The working group will not be evaluating a privatization model or any other scenario under which UCSF would become completely independent of the UC system, Desmond-Hellmann emphasized in a Feb. 7 appointment letter to members of the new working group.
Instead, the group is being asked to propose options for a modified governance structure and financial relationship with the University of California system that preserves its important role in the 10-campus UC system and holds true to basic principles for openness, accountability and dedication to UCSF’s public mission.
UCSF Working Group Members
The "Future of UCSF" working group members, all of whom have agreed to serve, are:
Co-chairs:
- Sam Hawgood, MBBS, dean, UCSF School of Medicine and vice chancellor of medical affairs
- Nathan Brostrom, executive vice president for Business Operations, UC Office of the President (UCOP)
Members:
- John “Jack” Stobo, senior vice president, Health Sciences and Services, UCOP
- Peter Taylor, executive vice president of Budget and Capital Resources, UCOP
- Leslie Tang Schilling, UC Regent and founder and director of Union Square Investments Company, a commercial real estate investment and management firm.
- William De La Peña, MD, UC Regent and a professor of ophthalmology, and founder and medical director of the De La Peña Eye Clinics throughout Southern California
- John Plotts, senior vice chancellor, UCSF Finance and Administration
- Mark Laret, chief executive officer, UCSF Medical Center and UCSF Benioff Children’s Hospital
- Mary Anne Koda-Kimble, PharmD, dean, UCSF School of Pharmacy
- Bob Newcomer, chair, UCSF Academic Senate
- Gene Block, chancellor, UCLA
- Bill Oberndorf, chair, UCSF Foundation and a founding partner of SPO Advisory Corp., which is an owner of a number of businesses in a broad range of industries with an asset orientation.
- Lloyd “Holly” Smith, MD, former chair, professor and chair emeritus, UCSF Department of Medicine.
Read biographies
Staff: Angelique Loscar, assistant chancellor
For UCSF, that public mission ranges from University health professionals providing care at the safety-net San Francisco General Hospital – a partnership dating back to 1873 – to improving science education and teaching in nearly 90 percent of San Francisco Unified Schools, a Presidential award-winning national model of collaboration that began 25 years ago.
Seeking Financial Self-Sufficiency
UCSF is a proud member of the UC system, Desmond-Hellmann said in the appointment letter.
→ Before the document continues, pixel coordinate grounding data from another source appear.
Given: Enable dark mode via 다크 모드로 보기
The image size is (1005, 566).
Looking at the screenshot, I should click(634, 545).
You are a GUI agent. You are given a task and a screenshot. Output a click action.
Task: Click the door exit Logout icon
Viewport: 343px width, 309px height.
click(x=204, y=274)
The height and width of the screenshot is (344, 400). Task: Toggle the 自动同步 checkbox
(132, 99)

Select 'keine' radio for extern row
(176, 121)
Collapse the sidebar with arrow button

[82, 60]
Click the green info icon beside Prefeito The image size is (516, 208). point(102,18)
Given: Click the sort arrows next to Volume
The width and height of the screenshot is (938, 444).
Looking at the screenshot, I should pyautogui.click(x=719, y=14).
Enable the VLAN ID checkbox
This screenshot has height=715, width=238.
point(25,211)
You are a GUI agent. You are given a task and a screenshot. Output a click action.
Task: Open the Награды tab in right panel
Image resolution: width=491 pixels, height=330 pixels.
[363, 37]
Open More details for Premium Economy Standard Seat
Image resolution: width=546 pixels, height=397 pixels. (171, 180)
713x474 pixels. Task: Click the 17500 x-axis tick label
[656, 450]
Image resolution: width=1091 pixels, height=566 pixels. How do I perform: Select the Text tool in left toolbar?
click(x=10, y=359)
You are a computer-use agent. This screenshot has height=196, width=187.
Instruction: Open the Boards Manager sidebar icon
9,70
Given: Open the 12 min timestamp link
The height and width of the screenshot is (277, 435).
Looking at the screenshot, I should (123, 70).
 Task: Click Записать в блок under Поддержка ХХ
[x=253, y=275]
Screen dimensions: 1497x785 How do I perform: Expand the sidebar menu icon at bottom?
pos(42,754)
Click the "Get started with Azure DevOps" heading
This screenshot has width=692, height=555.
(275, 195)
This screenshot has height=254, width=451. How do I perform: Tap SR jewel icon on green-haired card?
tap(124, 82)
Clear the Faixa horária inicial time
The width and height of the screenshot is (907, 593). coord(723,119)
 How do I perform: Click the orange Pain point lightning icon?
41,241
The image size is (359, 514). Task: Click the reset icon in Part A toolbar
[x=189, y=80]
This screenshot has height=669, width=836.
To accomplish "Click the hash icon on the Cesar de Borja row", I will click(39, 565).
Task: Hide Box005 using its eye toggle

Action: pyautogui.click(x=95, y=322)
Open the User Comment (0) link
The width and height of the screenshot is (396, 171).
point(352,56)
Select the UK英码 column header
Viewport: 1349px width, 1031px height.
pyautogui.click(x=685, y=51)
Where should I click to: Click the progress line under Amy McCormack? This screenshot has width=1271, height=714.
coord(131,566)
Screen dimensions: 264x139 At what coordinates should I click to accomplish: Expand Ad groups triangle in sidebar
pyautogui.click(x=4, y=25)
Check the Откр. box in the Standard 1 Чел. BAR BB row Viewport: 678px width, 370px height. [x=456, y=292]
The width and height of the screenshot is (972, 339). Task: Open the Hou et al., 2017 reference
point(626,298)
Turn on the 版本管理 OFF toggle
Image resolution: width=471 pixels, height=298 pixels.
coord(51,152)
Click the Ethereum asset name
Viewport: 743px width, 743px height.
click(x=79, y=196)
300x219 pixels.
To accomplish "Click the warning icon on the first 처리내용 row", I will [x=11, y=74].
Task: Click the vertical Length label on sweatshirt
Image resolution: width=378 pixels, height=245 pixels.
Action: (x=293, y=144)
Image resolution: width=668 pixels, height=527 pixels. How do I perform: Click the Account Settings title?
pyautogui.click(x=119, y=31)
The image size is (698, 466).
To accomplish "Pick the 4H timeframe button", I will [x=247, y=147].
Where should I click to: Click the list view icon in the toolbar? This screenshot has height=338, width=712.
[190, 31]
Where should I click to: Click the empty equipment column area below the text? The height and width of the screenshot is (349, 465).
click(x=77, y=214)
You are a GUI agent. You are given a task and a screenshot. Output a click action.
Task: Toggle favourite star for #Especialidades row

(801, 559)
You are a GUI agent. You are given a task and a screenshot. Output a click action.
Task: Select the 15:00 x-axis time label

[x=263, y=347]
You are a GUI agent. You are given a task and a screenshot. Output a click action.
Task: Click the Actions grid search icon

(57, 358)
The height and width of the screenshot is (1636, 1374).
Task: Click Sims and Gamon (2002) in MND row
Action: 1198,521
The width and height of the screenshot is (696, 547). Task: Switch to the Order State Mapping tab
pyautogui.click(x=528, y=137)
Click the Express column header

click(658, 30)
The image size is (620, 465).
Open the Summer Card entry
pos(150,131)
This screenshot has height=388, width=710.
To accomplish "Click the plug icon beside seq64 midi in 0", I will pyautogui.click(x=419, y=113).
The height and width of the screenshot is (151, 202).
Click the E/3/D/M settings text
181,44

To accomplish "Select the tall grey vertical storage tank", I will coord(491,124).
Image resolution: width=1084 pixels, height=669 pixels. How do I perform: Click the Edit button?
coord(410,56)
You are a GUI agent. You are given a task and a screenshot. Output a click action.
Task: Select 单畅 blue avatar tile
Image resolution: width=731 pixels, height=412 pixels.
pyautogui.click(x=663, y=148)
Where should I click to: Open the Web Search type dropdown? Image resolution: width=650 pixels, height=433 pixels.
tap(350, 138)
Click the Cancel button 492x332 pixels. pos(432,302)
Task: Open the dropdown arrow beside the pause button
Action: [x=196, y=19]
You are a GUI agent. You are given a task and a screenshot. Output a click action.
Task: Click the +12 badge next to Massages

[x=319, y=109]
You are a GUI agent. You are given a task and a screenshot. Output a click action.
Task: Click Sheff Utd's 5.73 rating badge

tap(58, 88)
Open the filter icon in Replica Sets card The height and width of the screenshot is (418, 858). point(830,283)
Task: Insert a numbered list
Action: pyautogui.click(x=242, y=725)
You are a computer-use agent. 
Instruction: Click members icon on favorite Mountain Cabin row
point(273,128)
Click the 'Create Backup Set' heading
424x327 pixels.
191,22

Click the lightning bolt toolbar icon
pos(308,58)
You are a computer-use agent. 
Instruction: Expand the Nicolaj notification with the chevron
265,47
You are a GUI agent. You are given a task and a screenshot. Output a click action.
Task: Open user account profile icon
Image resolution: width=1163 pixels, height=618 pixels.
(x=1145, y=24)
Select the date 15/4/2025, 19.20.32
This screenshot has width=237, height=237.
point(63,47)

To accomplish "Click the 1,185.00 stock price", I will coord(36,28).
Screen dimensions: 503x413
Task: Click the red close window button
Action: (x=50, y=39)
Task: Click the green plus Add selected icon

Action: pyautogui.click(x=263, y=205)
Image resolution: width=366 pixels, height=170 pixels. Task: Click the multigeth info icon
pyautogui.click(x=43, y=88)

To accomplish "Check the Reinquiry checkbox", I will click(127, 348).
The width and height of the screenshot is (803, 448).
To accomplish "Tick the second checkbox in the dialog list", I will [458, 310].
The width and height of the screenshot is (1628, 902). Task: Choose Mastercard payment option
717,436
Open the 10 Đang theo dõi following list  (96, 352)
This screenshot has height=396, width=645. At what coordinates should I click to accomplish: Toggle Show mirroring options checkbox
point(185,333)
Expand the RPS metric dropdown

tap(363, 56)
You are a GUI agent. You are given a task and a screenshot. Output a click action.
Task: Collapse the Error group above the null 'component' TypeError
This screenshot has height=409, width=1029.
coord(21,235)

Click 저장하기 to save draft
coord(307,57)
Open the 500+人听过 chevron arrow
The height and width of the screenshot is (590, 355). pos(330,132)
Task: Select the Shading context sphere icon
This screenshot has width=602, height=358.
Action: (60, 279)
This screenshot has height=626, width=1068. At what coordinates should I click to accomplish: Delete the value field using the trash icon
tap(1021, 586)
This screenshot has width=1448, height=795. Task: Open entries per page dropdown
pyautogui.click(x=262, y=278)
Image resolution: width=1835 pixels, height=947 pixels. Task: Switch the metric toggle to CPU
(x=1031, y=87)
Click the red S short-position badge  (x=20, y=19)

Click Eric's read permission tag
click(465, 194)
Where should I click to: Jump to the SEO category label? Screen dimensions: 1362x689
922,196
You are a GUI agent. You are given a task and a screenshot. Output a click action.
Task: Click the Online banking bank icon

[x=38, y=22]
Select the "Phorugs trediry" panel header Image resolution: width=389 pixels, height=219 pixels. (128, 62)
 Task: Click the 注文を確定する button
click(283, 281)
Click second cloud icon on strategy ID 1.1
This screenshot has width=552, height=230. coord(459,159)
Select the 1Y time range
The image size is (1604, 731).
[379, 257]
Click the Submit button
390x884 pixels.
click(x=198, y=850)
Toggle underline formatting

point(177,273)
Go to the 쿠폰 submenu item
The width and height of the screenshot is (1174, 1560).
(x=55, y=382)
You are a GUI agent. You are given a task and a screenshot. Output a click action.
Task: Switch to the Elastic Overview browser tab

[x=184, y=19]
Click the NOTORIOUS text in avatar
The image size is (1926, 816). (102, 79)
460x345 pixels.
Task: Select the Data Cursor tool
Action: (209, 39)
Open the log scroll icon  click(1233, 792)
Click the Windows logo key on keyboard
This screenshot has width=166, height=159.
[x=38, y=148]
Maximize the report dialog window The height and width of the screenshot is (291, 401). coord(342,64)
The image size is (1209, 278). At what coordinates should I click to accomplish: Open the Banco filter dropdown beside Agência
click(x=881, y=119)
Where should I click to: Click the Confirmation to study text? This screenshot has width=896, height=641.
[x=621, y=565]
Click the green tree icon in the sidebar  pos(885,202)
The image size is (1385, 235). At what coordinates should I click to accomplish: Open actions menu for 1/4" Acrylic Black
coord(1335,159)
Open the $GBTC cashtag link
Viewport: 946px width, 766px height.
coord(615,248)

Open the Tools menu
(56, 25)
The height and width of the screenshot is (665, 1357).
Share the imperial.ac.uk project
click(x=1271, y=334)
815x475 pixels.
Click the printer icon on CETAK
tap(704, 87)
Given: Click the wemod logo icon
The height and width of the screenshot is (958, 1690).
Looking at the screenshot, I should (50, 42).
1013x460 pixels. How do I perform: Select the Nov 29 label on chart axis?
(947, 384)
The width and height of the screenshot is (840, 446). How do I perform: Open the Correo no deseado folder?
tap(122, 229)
Similar to the other nine UC campuses, UCSF is facing substantial financial challenges. But she has made it clear that solutions that may be appropriate for the other UC campuses, such as raising tuition to cover costs, are not viable for UCSF given its unique circumstances within the system.
Unlike its sister UC campuses, UCSF has only graduate students, relies upon tuition for only 1 percent of its budget and state funding for only 4 percent, down 1 percent since last year. UCSF is dependent upon the highly competitive health sciences clinical and research fields for most of the other 80 percent of its $3.6 billion budget.
“Internally, the UCSF leadership team is taking action to reduce costs and increase efficiencies through an Operational Excellence initiative and is also examining new revenue growth opportunities,” Desmond-Hellmann said. “However, as UCSF is an integral part of the UC system, it is critical that those relationships also be reviewed.”
The group, which will begin its work immediately, will look at different business models to achieve financial autonomy from the UC system. UCSF will ensure that members of the campus community can provide input, the chancellor said in an email today to the University community.
Findings and recommendations from the working group will be presented to the chancellor in June and will inform her recommendations to the UC Board of Regents, which is planned for July 2012.